%%
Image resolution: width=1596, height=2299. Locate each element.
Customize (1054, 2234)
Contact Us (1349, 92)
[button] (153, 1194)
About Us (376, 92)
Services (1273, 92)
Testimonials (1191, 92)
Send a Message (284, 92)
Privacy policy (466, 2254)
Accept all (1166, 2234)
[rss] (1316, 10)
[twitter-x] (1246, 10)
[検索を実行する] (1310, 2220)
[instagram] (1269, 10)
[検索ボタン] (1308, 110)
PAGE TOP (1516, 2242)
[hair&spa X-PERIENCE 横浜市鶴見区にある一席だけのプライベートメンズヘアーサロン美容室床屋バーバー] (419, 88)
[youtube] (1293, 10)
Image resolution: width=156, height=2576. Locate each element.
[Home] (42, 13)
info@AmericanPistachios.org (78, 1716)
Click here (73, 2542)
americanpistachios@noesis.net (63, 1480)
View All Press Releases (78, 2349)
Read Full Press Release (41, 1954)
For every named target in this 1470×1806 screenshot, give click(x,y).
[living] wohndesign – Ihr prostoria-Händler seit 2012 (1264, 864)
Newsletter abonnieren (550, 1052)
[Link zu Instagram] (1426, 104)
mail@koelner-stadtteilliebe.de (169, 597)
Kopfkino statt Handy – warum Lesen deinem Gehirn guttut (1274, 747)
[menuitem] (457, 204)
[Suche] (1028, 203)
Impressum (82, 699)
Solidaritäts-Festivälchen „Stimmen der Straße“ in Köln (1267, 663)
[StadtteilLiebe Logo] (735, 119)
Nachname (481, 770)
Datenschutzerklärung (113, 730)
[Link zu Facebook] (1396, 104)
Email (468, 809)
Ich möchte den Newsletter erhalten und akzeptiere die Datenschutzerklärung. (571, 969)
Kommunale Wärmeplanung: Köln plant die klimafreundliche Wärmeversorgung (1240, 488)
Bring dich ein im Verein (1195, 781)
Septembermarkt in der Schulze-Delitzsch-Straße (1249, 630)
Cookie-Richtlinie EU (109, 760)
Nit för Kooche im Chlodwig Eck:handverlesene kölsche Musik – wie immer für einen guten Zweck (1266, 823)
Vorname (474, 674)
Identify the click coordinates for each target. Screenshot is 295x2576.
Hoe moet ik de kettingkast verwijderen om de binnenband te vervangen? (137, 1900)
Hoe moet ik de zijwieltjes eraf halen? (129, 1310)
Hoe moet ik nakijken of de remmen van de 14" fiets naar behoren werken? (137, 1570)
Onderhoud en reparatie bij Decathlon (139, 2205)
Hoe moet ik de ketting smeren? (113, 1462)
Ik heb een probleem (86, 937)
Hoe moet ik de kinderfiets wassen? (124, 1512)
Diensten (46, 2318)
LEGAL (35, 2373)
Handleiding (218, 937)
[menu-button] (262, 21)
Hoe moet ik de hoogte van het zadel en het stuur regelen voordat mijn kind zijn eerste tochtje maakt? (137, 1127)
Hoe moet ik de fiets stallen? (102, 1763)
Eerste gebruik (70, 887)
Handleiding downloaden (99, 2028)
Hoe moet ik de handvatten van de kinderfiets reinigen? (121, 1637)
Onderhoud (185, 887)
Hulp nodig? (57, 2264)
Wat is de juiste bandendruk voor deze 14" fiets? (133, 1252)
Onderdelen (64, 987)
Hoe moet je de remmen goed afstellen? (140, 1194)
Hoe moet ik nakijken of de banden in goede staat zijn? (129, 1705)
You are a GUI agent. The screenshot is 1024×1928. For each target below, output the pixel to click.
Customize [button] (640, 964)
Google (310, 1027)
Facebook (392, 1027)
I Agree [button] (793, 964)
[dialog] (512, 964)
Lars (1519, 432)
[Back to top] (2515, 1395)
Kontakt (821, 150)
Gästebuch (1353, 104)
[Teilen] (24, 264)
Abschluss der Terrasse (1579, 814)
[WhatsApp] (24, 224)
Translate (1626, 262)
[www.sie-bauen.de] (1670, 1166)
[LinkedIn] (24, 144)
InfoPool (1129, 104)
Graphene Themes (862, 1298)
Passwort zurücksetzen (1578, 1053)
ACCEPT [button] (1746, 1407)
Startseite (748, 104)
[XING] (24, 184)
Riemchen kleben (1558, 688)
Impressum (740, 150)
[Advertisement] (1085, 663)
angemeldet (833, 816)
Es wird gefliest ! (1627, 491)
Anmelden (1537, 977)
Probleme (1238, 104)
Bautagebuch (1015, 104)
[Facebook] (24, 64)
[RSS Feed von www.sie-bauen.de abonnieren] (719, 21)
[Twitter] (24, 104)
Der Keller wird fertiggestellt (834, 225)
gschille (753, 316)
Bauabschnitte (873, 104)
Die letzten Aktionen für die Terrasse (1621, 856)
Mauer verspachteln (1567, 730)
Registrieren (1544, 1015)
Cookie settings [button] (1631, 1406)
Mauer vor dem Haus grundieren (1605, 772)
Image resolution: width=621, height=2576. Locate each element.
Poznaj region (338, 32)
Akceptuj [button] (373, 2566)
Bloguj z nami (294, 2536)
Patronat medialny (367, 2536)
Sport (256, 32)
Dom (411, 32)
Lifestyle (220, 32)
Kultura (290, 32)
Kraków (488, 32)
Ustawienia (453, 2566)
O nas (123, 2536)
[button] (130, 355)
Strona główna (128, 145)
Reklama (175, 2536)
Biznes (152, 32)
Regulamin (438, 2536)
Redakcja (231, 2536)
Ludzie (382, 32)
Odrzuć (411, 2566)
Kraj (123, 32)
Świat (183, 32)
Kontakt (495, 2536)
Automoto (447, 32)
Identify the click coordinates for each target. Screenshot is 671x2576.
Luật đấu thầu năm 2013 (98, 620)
%%
Look for the string "zijn" in the data above and return every line that has it.

Hoe moet ik de hoogte van het zadel en het stuur regelen voordat mijn kind zijn eerste tochtje maakt? (137, 1127)
Hoe moet ik nakijken of de banden in goede staat zijn? (129, 1705)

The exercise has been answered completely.